Gov. Scott Walker Has Another Foxconn-Fueled Campaign Announcement
Records Show Scott Walker Has Spent $33,000 Using the State Plane for Foxconn-Related Flying Days
MADISON, Wis. — In his continuing campaign to save his 25 year political career, Gov. Scott Walker is making an announcement this afternoon in Milwaukee related to his disastrous deal sending up to $4.5 billion of Wisconsin tax dollars to Taiwanese electronics manufacturer Foxconn. One Wisconsin Now Executive Director Scot Ross asked if taxpayers will be footing the bill to fly Gov. Walker from Madison to Milwaukee for the event.
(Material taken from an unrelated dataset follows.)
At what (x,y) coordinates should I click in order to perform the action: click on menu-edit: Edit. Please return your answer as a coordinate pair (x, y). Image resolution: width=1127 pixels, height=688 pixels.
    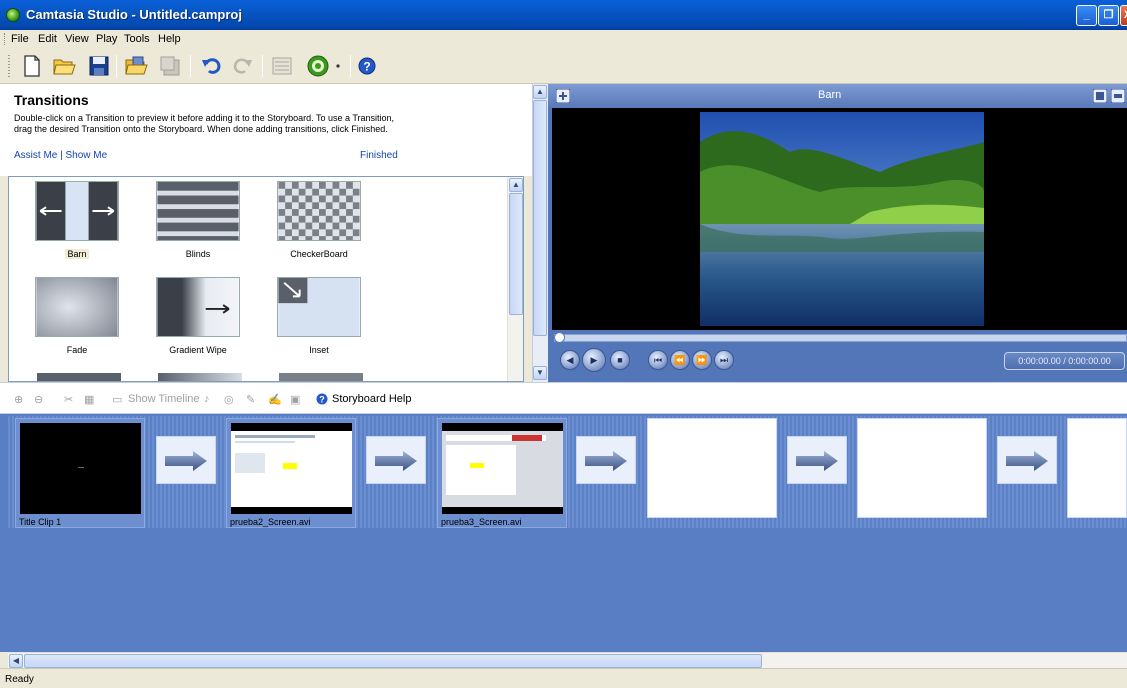
    Looking at the image, I should click on (48, 39).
“Gov. Walker wants to give away billions of our tax dollars to subsidize the bottom line of a massive foreign corporation with his Foxconn deal,” said Ross. “If that wasn’t outrageous enough, we’ve been picking up the tab to the tune of nearly $33,000 in just 2017 to fly him around to try to sell this disastrous deal.”
According to One Wisconsin Now’s investigation of Walker’s serial misuse and abuse of air travel on state planes, taxpayers picked up a nearly $33,000 tab in 2017 alone for Foxconn related fly-arounds by Wisconsin’s leading air travel aficionado. One Wisconsin Now has requested additional information under the state open records law about the Governor’s frequent flying in recent months, but the Walker administration has not yet turned over responsive records.
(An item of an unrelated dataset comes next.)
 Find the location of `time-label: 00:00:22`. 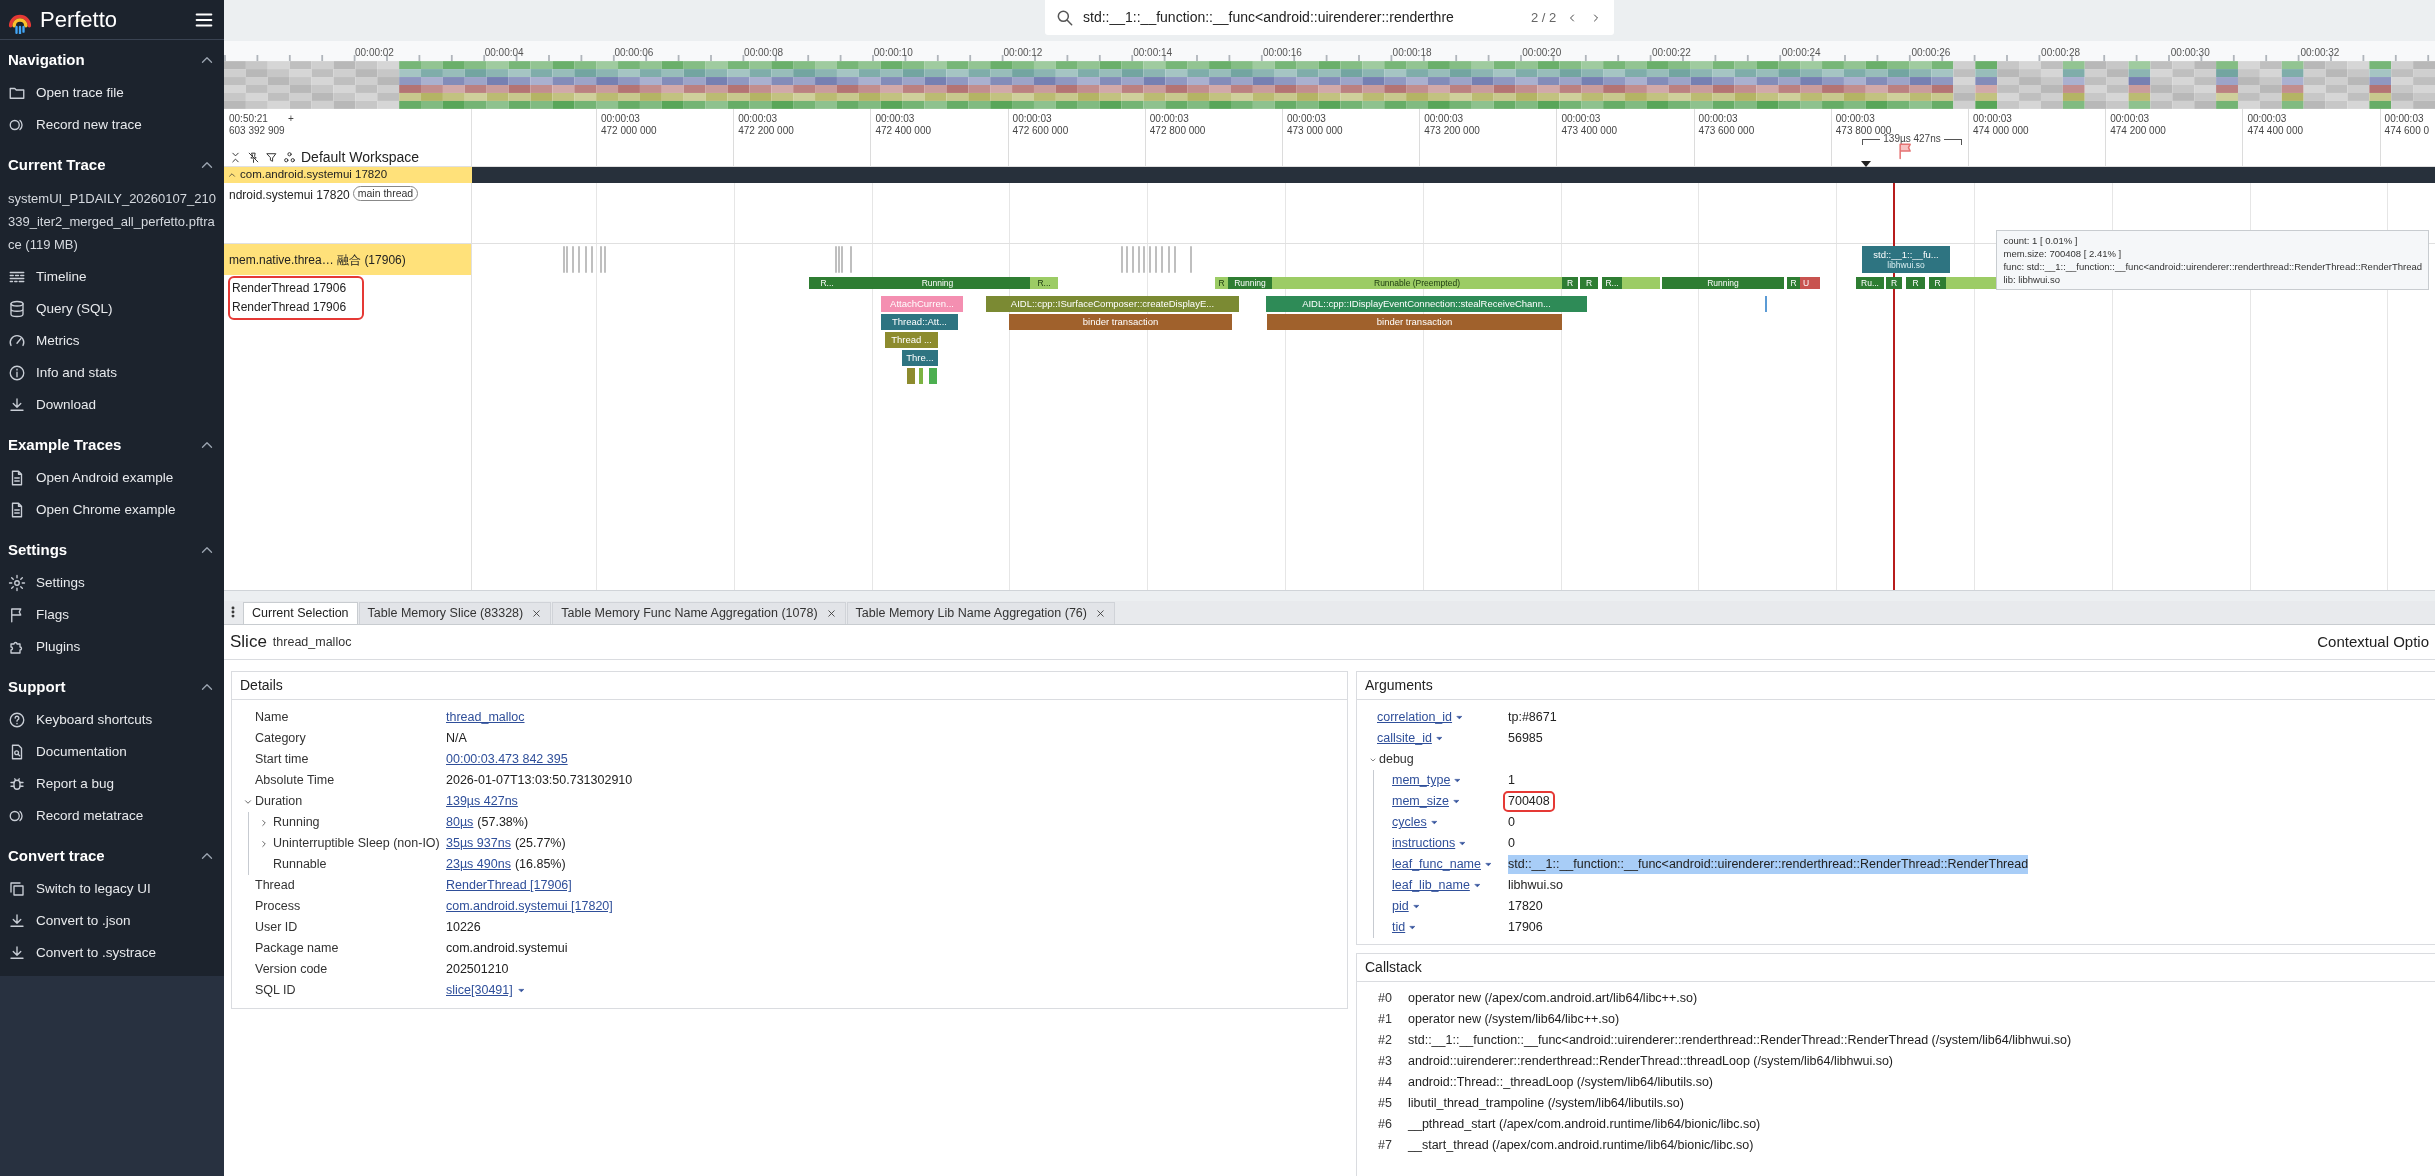

time-label: 00:00:22 is located at coordinates (1672, 53).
Today’s Milwaukee event is the latest in a series of campaign season announcements from Walker and Foxconn, the beneficiary of Wisconsin taxpayers’ largesse. Most recently Foxconn announced a challenge grant for the University of Wisconsin Madison. According to reports, the university must raise $100 million before being eligible for matching funds from the corporation in line to get $4.5 billion is state and local tax subsidies. The university yesterday refused to release a copy of any contract they may have with Foxconn.
Previous campaign season announcements by Foxconn regarding their intentions to purchase property in areas critical to Walker’s re-election prospects also lacked disclosure of critical details. Foxconn, already scaling back the scope of their subsidized Southeastern Wisconsin project and notorious worldwide for over promising and under delivering, has not disclosed purchase prices, closing dates or other facts that would confirm they actually intend to follow through on their announced plans.
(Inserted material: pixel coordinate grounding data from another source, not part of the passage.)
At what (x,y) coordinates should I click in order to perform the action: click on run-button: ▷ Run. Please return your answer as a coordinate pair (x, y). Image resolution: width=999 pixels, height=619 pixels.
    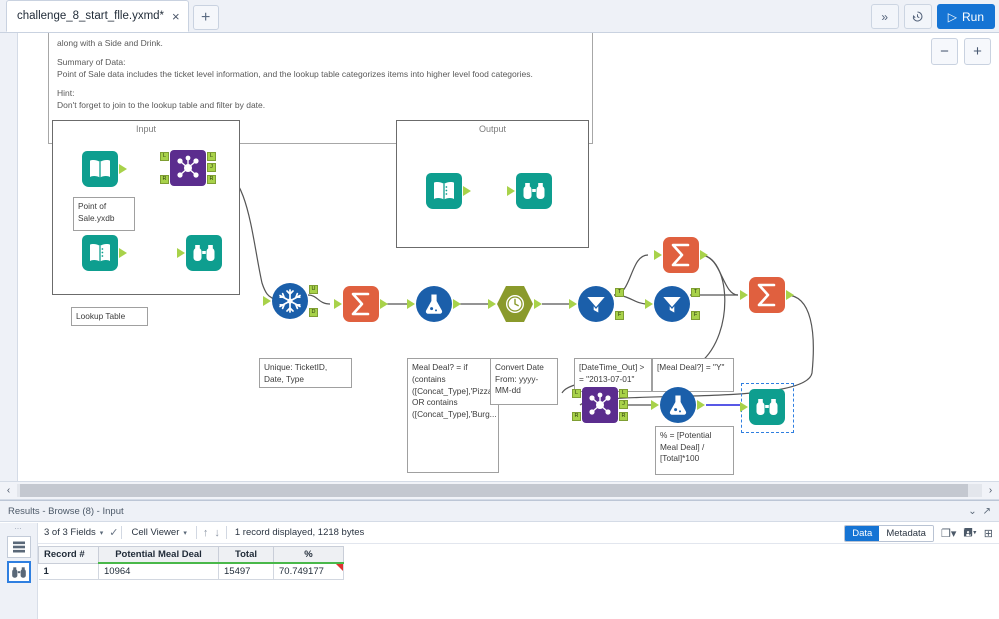
    Looking at the image, I should click on (966, 16).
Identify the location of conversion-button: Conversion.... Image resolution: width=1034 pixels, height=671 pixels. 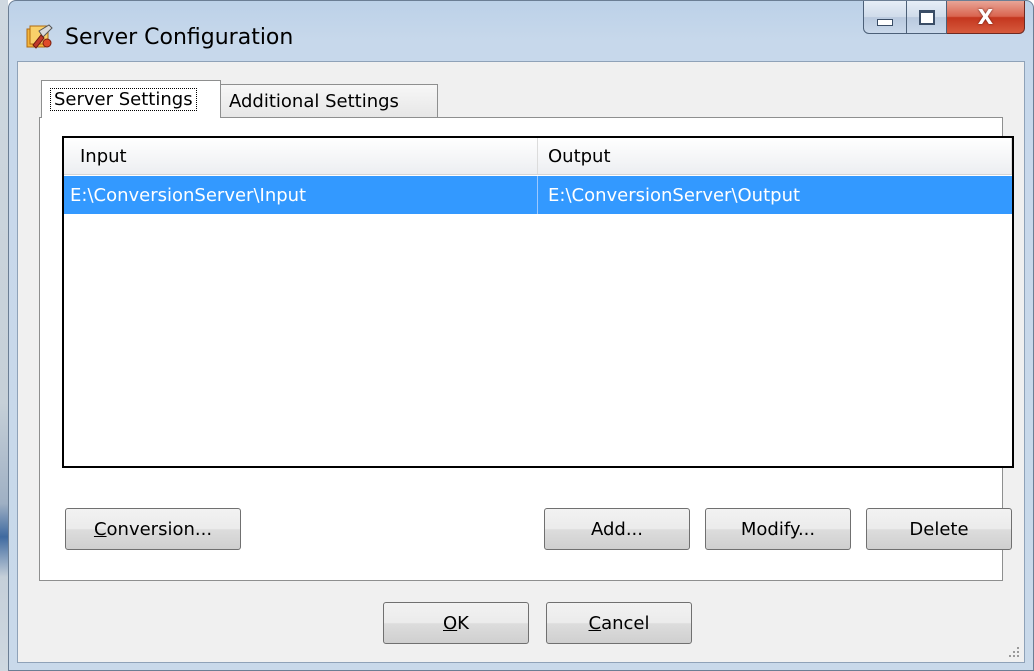
(153, 529).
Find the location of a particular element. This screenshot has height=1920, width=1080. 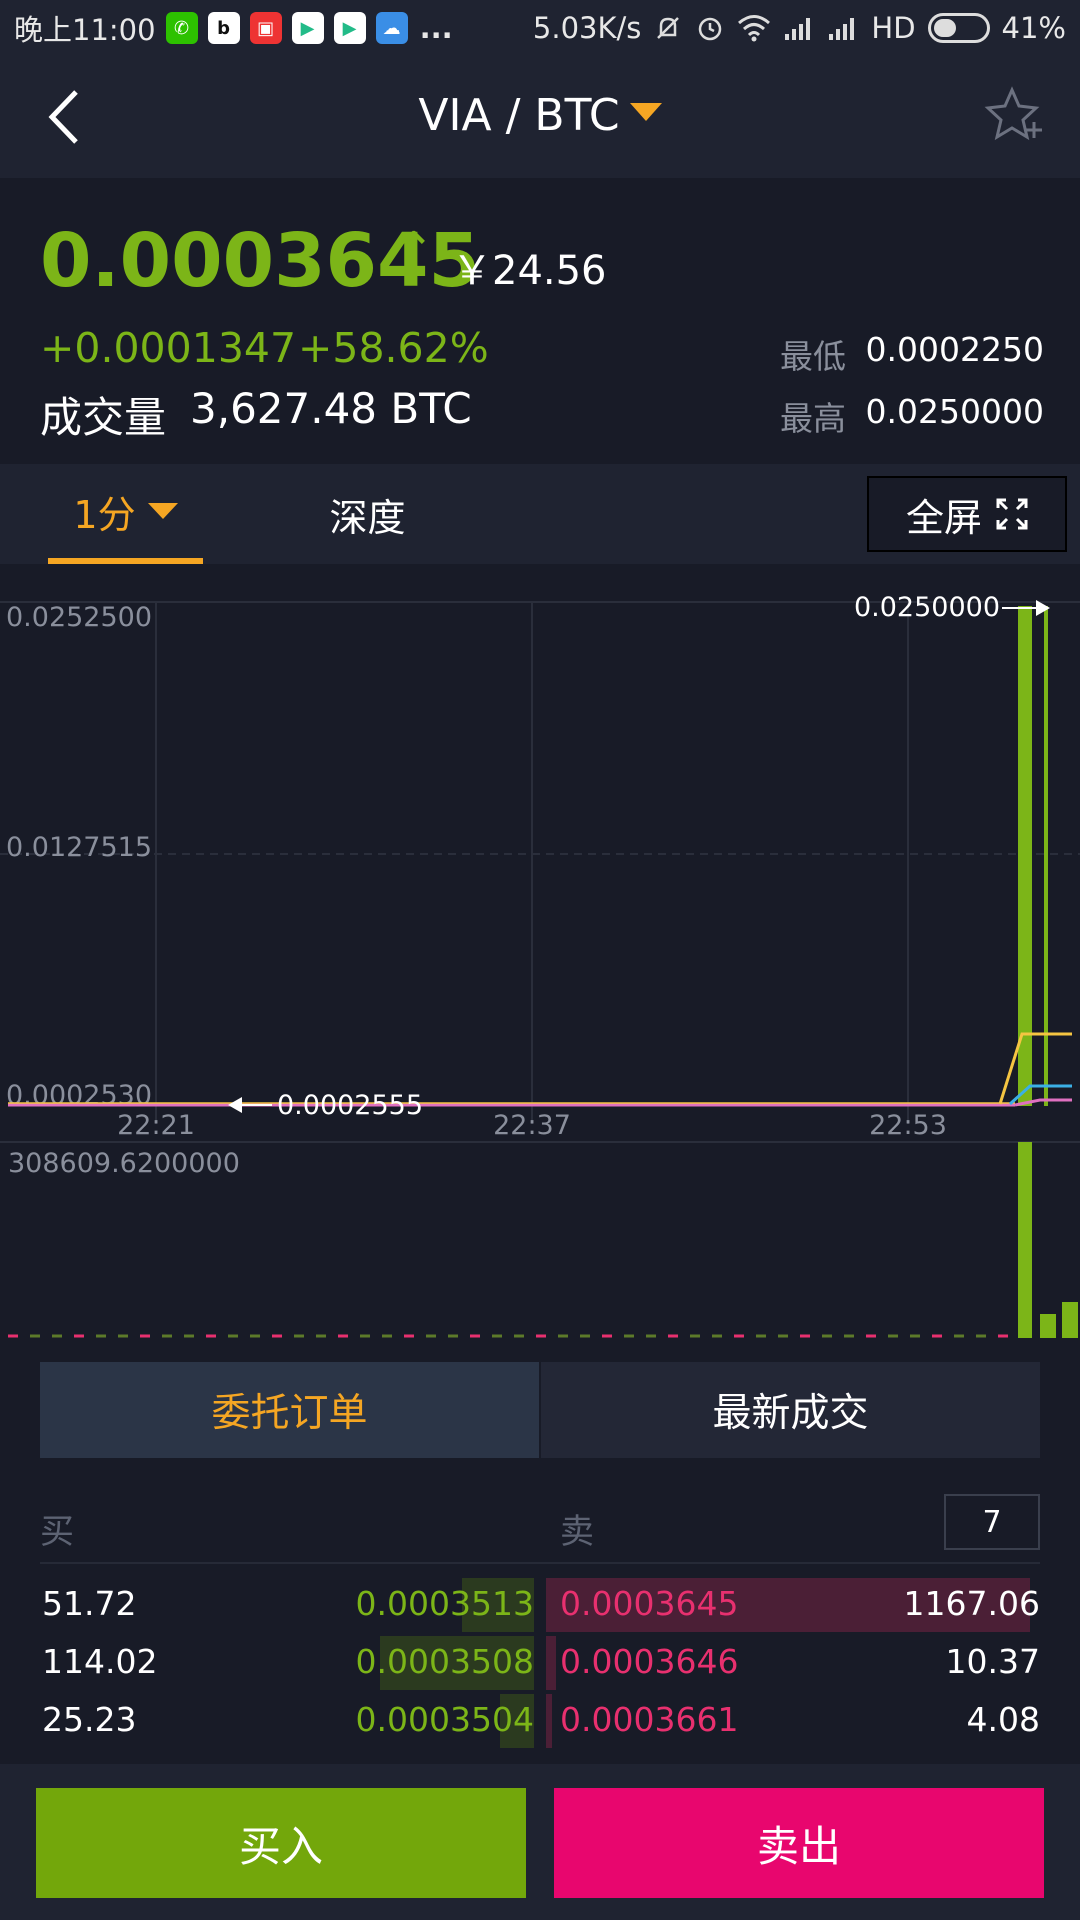

low-value: 0.0002250 is located at coordinates (954, 350).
Also unknown is how much campaign cash Foxconn may be funneling to boost Walker’s desperate reelection bid. Over his quarter century career Scott Walker has been a transactional politician, leveraging public policy for political campaign donations. He has also been intimately involved in fundraising for outside groups that spend millions more to boost his electoral prospects. For example, it was reported an individual cut a $10,000 check to a group controlled by a close aide to Walker, writing in the memo line, “Because Scott Walker asked.”
And, as part of the investigations into improper conduct by Walker’s campaigns, documents showed that an organization run by a long-time top Walker campaign operative was given a $700,000 contribution by a mining company for whom Walker had bent over backward to change the law, giving them the opportunity to develop the world’s largest open pit mine next to the largest body of freshwater on the planet.
Ross concluded, “There’s a lot of uncertainty and unknowns when it comes to Scott Walker’s corporate giveaway. The only thing that’s certain is that he’s sticking us with the bill, for Foxconn and for his fly arounds.”